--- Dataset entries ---

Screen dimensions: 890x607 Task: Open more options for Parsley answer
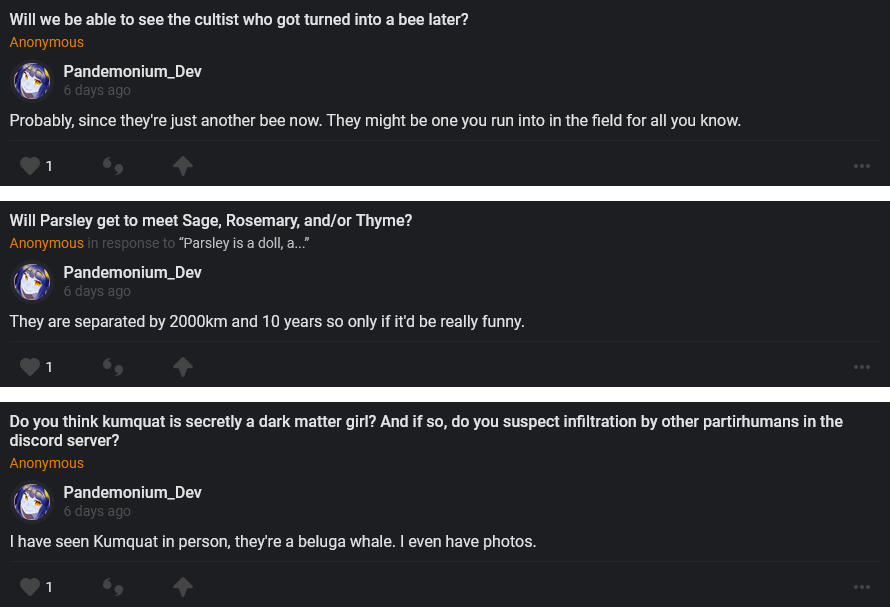862,367
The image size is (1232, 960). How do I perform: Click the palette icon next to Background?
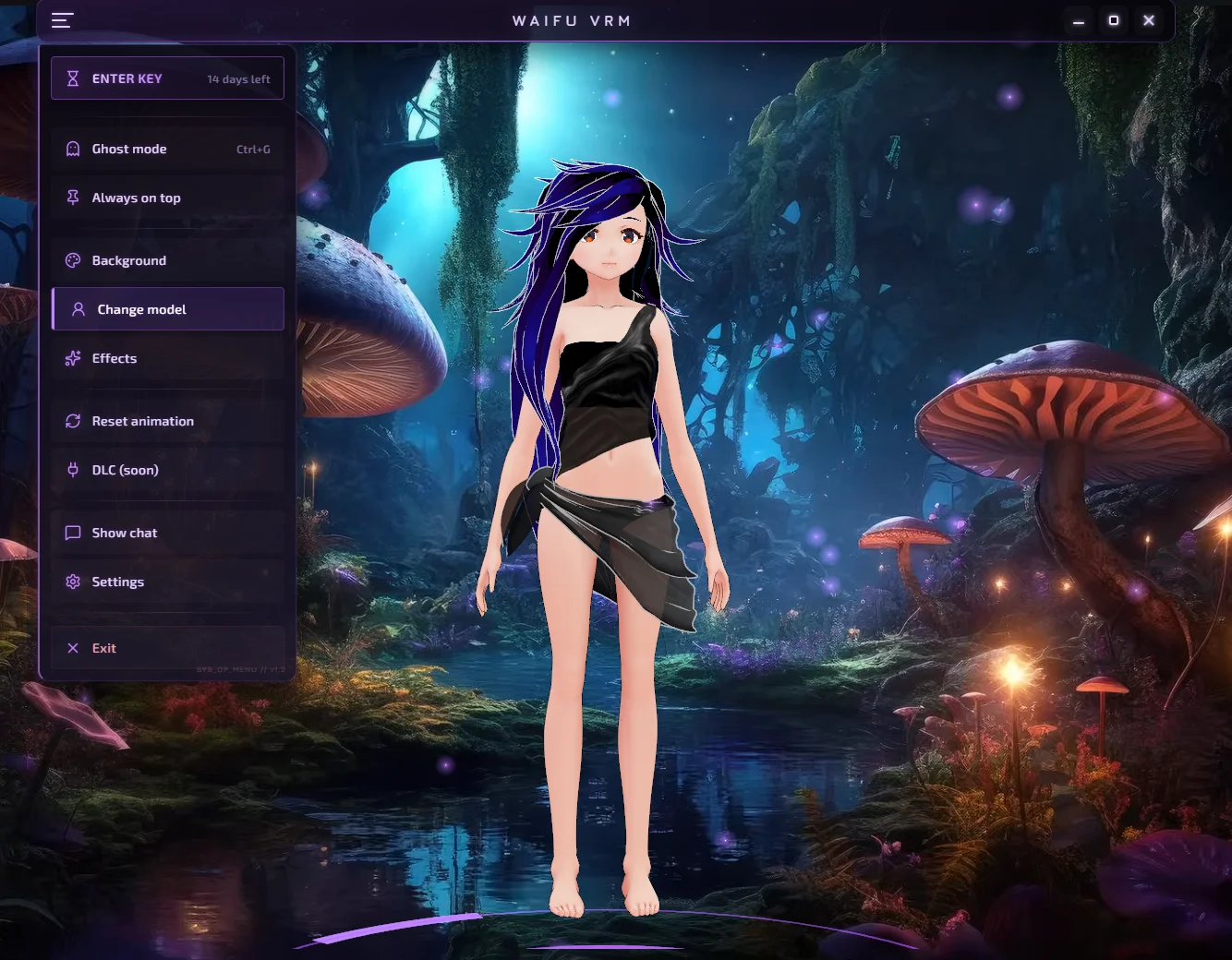(73, 259)
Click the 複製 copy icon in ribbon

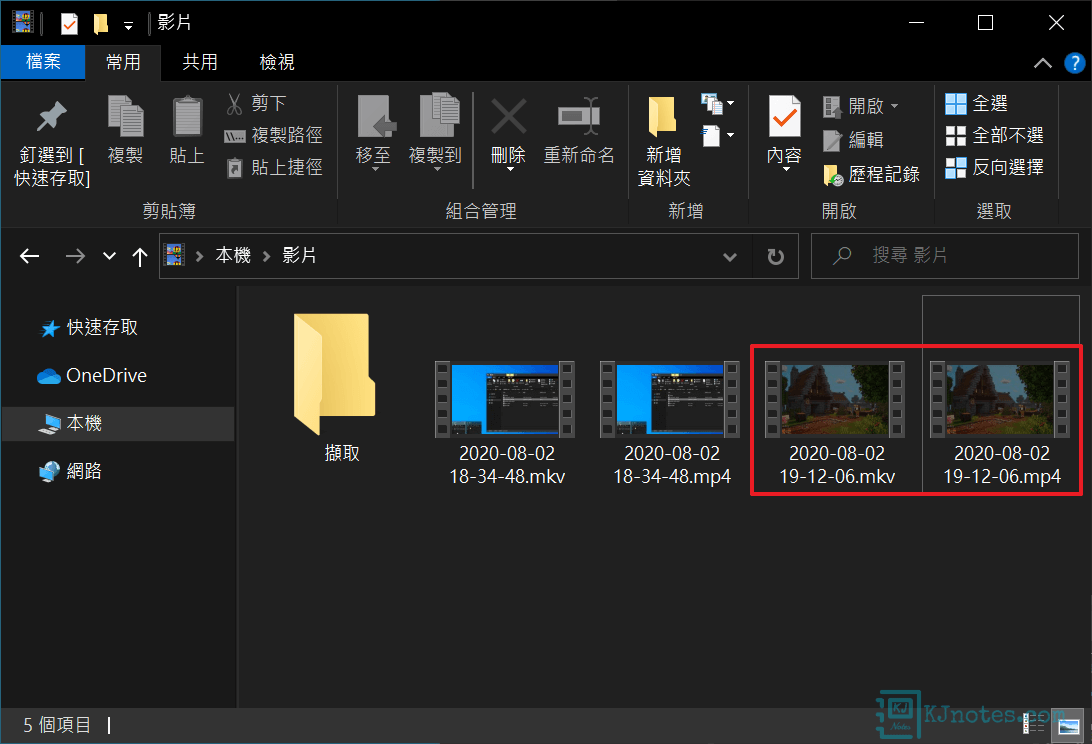pos(125,118)
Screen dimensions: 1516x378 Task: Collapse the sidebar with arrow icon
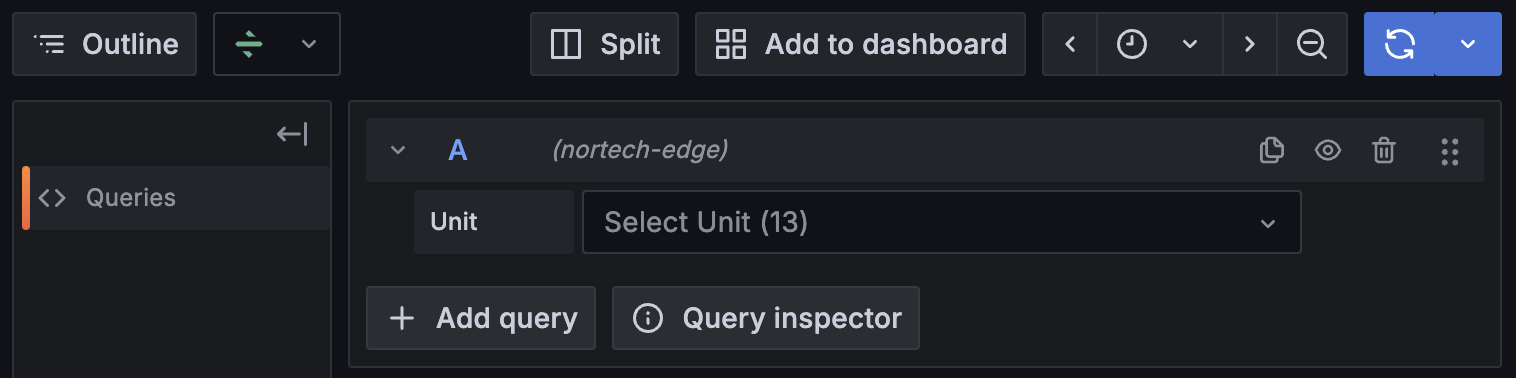coord(292,134)
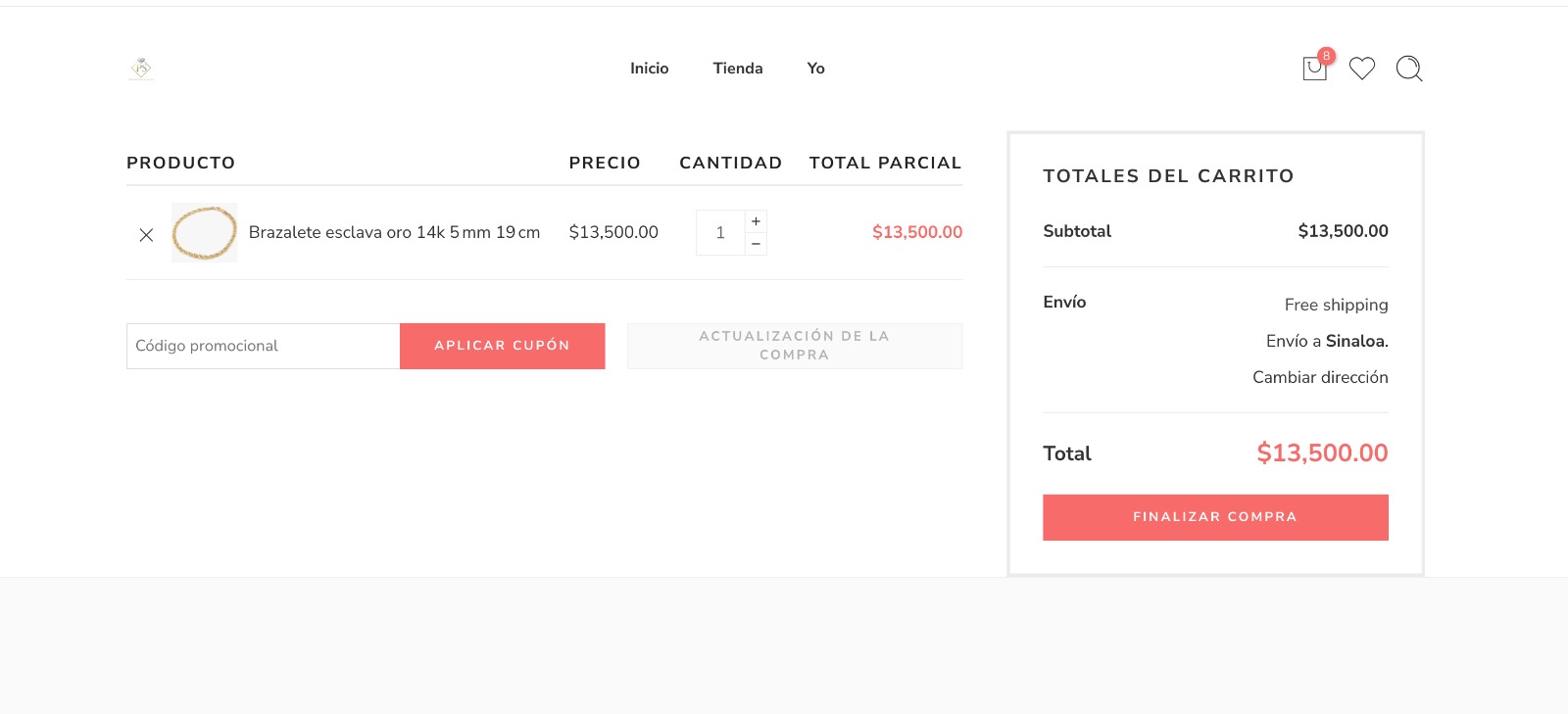Select the Inicio menu item
Viewport: 1568px width, 714px height.
(649, 69)
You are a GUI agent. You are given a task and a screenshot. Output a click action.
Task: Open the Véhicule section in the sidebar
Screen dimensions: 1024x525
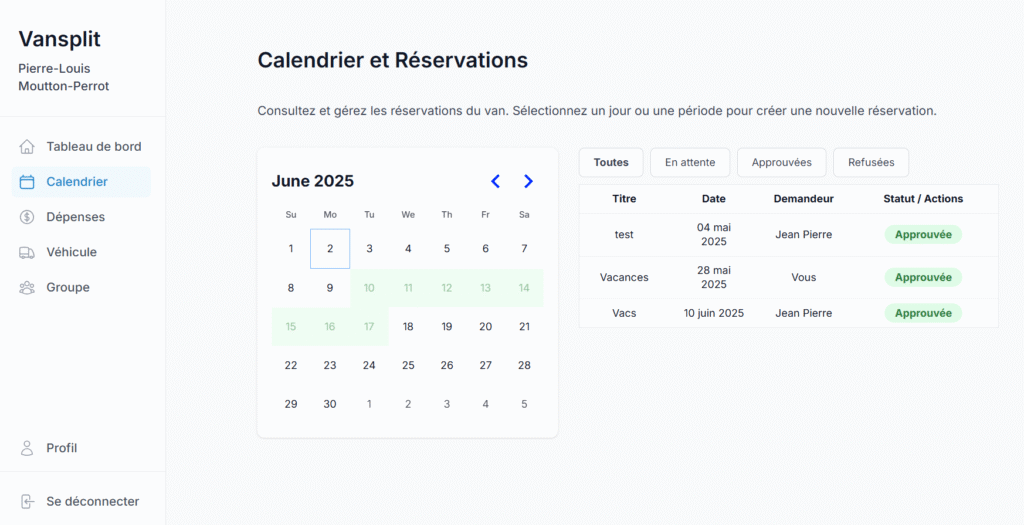pos(71,252)
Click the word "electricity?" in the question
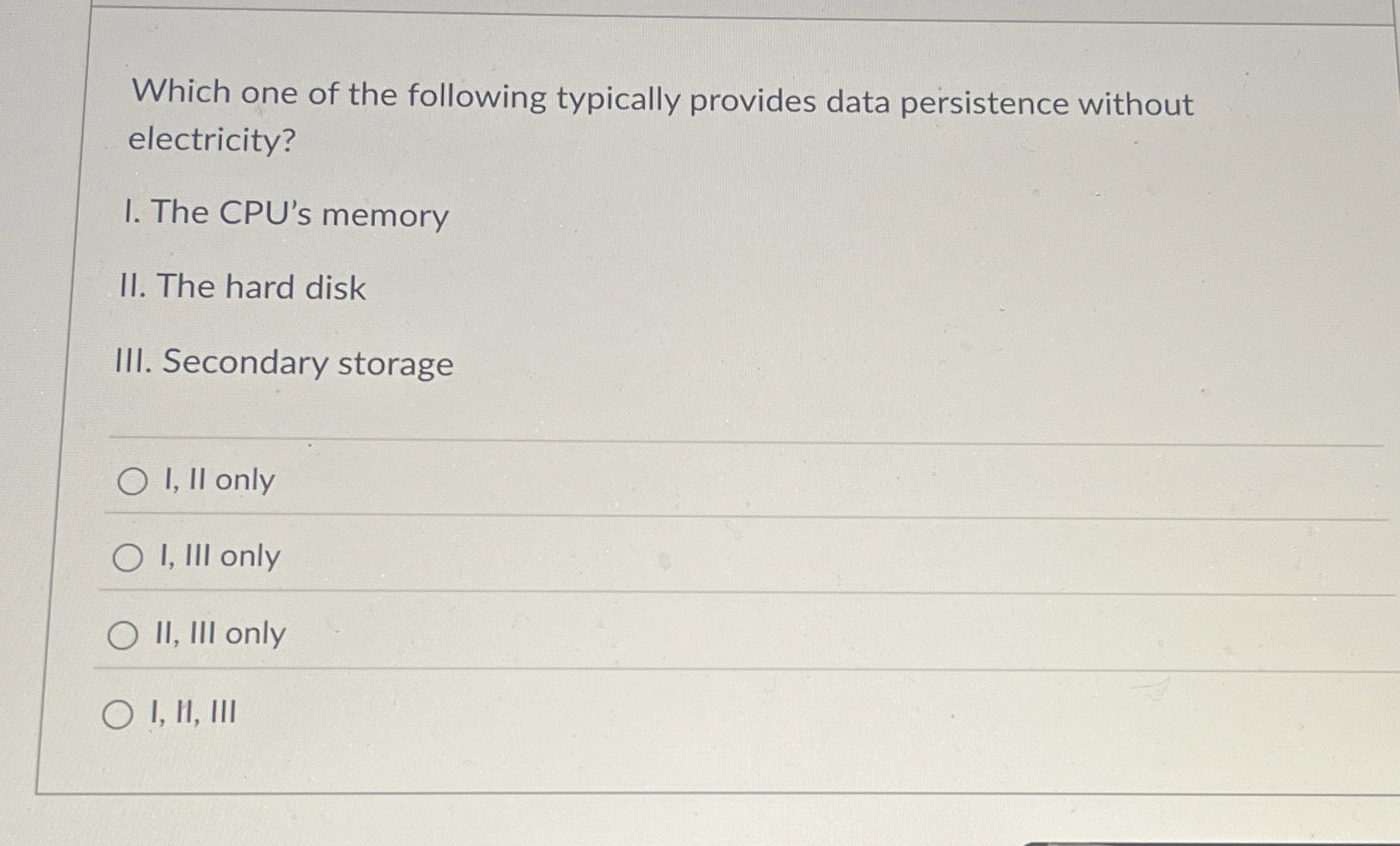Viewport: 1400px width, 846px height. tap(209, 141)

--- WHAT YOU ARE ASKED TO DO ---
Transcribe, word for word, the line holding "Screen dimensions: 1516x378" and all lines after it in the entries above, ending with the last. Only those lines; no pictures.

--- SOLUTION TO THE PROBLEM ---
Screen dimensions: 1516x378 Task: Collapse the sidebar with arrow icon
coord(292,134)
Select the Inicio menu item
Viewport: 1568px width, 714px height.
(649, 69)
You are a GUI agent. You are given a task and a screenshot. Output a click action.
Task: Open the Véhicule section in the sidebar
Screen dimensions: 1024x525
pos(71,252)
Click the word "electricity?" in the question
Viewport: 1400px width, 846px height. tap(209, 141)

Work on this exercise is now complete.